Lois familiales discriminatoires
L'étude critique également l'incapacité du secteur privé à créer des emplois appropriés pour les femmes, combinée à la contraction de bons emplois dans le secteur public. Cette incapacité maintient le taux de participation des femmes au marché du travail à un faible niveau et l'emploi des femmes limité, tout en contribuant au chômage élevé des femmes, fait savoir la même source.
L'étude note, en outre, que les lois familiales discriminatoires qui maintiennent les femmes subordonnées aux parents masculins et l'héritage inégal, contribuent à maintenir les taux de participation des femmes au marché du travail bas. « Bien qu'en principe une femme puisse créer une entreprise, dans la pratique, elle peut se trouver sans la garantie nécessaire pour un prêt bancaire. Un tel désavantage peut avoir diverses causes, mais la répartition inégale de la richesse familiale en fait partie », explique-t-on.
Alors que la part moyenne des Petites et Moyennes Entreprises (PME) détenues par des femmes est de 34 % dans le monde, elle n'est que de 14% dans la région arabe, peut-on lire aussi dans l'étude.
De plus, l'étude note que les Etats de la région MENA n'encouragent pas un taux plus élevé de taux de participation des femmes au marché du travail par des incitations telles que le financement étatique du congé de maternité.
Absence de soutien institutionnel
Autre obstacle à l'employabilité des femmes dans la région MENA, en général, et au Maroc, en particulier, soulevé par l'étude, réside dans l'absence de soutien institutionnel pour les mères travailleuses. Ce qui peut les empêcher de rechercher des emplois rémunérés, estiment les chercheurs de l'Université de Georgetown. « Les femmes de la classe ouvrière et de la classe moyenne de la région s'occupent en grande partie de la cuisine, du nettoyage et de la prise en charge de leurs enfants et de leurs parents âgés. La récente pandémie de COVID-19 a intensifié les responsabilités des femmes en matière de soins, obligeant certaines d'entre elles à quitter complètement le marché du travail. Cela peut avoir affecté les femmes instruites de la classe moyenne qui ont généralement les taux d'activité les plus élevés », estime la même source.
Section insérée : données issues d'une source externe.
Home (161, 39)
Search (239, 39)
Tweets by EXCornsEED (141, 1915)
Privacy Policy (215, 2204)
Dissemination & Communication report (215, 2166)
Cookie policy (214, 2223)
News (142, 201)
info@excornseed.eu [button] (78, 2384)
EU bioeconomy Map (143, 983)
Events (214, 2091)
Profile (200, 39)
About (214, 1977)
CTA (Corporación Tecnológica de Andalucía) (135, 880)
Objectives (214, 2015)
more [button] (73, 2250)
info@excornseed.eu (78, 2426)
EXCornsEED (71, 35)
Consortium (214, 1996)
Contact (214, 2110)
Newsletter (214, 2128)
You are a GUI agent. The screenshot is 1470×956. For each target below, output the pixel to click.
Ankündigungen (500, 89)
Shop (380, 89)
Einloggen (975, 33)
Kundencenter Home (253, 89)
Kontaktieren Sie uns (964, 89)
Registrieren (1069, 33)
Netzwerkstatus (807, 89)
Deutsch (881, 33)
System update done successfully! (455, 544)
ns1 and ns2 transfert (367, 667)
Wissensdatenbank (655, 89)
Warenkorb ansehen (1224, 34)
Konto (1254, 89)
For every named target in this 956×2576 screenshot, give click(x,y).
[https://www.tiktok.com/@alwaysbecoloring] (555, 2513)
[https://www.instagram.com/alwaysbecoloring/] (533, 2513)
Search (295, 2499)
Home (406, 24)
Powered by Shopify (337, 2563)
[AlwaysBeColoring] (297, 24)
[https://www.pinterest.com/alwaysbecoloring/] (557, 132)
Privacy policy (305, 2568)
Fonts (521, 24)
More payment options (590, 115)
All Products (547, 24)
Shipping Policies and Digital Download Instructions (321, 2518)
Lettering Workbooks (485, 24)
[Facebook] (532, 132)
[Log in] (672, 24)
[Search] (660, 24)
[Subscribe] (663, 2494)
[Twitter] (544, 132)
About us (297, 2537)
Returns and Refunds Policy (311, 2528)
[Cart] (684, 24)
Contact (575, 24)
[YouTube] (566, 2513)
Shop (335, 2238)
Dans l'ensemble, l'étude pense que la contraction du secteur public et le manque d'emplois adaptés dans le secteur privé ont fait qu'une grande partie des femmes susceptibles de faire partie de la population active restent en dehors de celle-ci. Sans les politiques sociales de développement nécessaires, la plupart des pays de la région MENA verront les femmes rester largement en dehors de la main-d'œuvre formelle, incapables de contribuer à la productivité, à la croissance et à l'autonomisation économique des femmes, relève-t-on de même source.
Conclusion
Les causes des faibles taux de participation des femmes au marché du travail dans la région MENA ne peuvent pas être trouvées dans une seule variable, mais résident dans un cadre explicatif plus large qui prend en compte l'environnement macroéconomique (et macropolitique), les institutions du marché du travail et les processus de fixation des salaires, les pratiques de recrutement des employeurs, et les institutions sociales, conclut l'étude.
Elle pense que des réformes juridiques et politiques sont nécessaires : supprimer les lois familiales discriminatoires, offrir des congés de maternité et des services de garde d'enfants financés par le gouvernement et garantir des conditions de travail décentes dans le secteur privé.
Ces initiatives sont importantes à la fois pour l'égalité et l'emploi des femmes et pour de meilleurs résultats économiques dans les pays MENA, souligne l'étude de Georgetown University.
« Dans un monde idéal, la normalisation des relations dans tous les pays de la région MENA, ainsi que la levée des sanctions américaines, pourraient conduire à une augmentation du commerce intra-régional, des investissements et de la création d'emplois, les syndicats et les organisations de femmes étant consultés sur les questions économiques et d'emploi. Ce monde idéal n'est pas encore réalisé », indique la même source.